It seems the spell casts to protect the magic kingdom is losing its power…
Florida Gov. Ron DeSantis warned Disney’s Reedy Creek Improvement District “there’s a new sheriff in town” as he vowed to make the self-governing area accountable for its debts and unable to continue operating under special provisions.
DeSantis lauded his new plan to take complete control of Reedy Creek, which gave Disney unprecedented power over the last 56 years in the area encompassing Walt Disney Resort.
He also went on the defense regarding critics who claimed ahead of the unveiling of the legislation earlier this week that he was being too soft on Disney and was not going to hold their special, self-governing district accountable.
“This is obviously now going to be controlled by the state of Florida, which is no longer self-governing for them,” DeSantis said at a press conference in Ocala on Wednesday. “So, there’s a new sheriff in town and that’s just the way it’s going to be.”
Under the proposed legislation backed by DeSantis and state Republicans, the governor would have authority to appoint the members of a new five-person board for the special district, which will be renamed the Central Florida Tourism Oversight District.
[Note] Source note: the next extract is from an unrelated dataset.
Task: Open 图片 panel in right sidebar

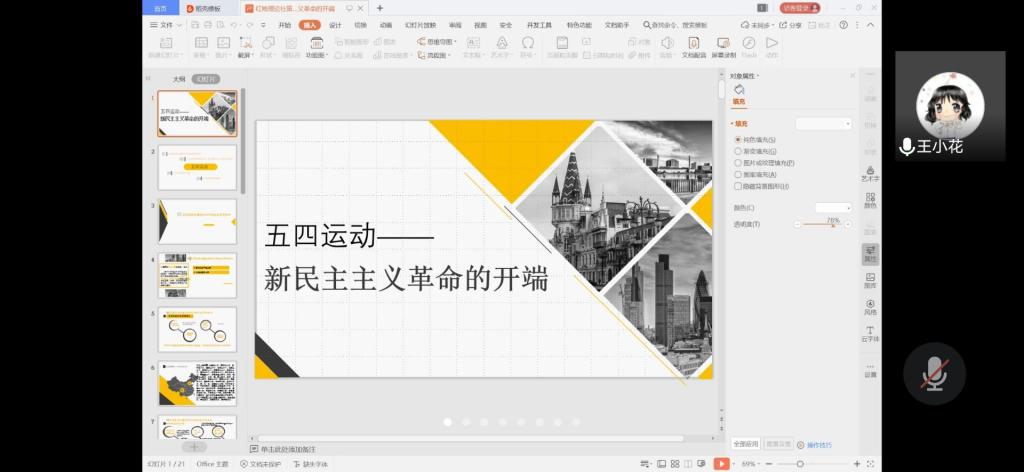Action: tap(870, 280)
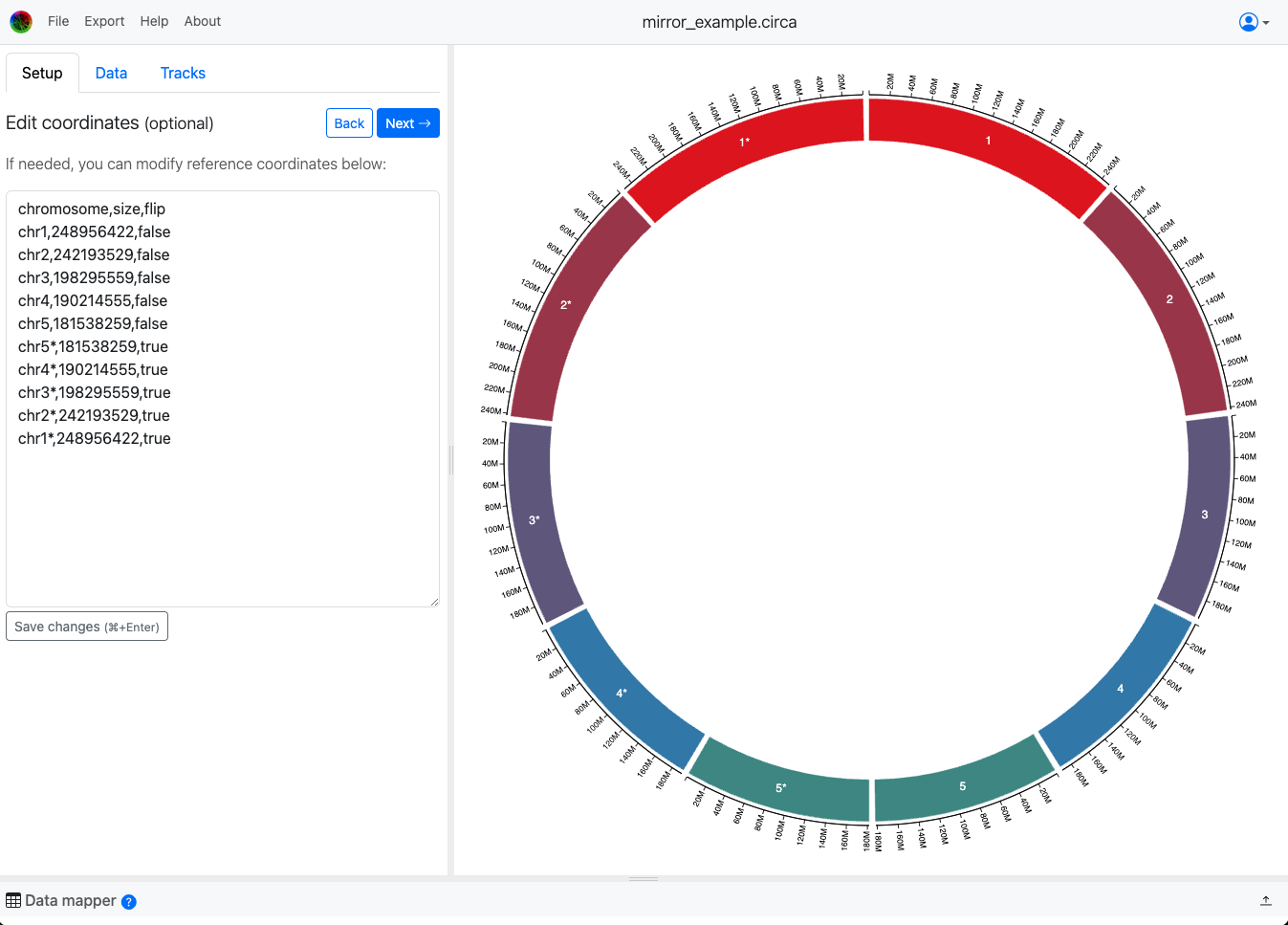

Speaking to reporters in Ocala, he said that the company would no longer have self-government.
“Disney is gonna pay its fair share of taxes and Disney is gonna honor the debt. … This is obviously now going to be controlled by the state of Florida,” the governor said. “So, there’s a new sheriff in town.”
These remarks come as a new bill released this week put the entertainment giant’s district, the Reedy Creek Improvement District, under the control of DeSantis and legislative leaders.
The bill prohibits anyone who worked or had a contract with a theme park or entertainment complex in the past three years, or their relatives, from serving on the revamped district’s board of supervisors.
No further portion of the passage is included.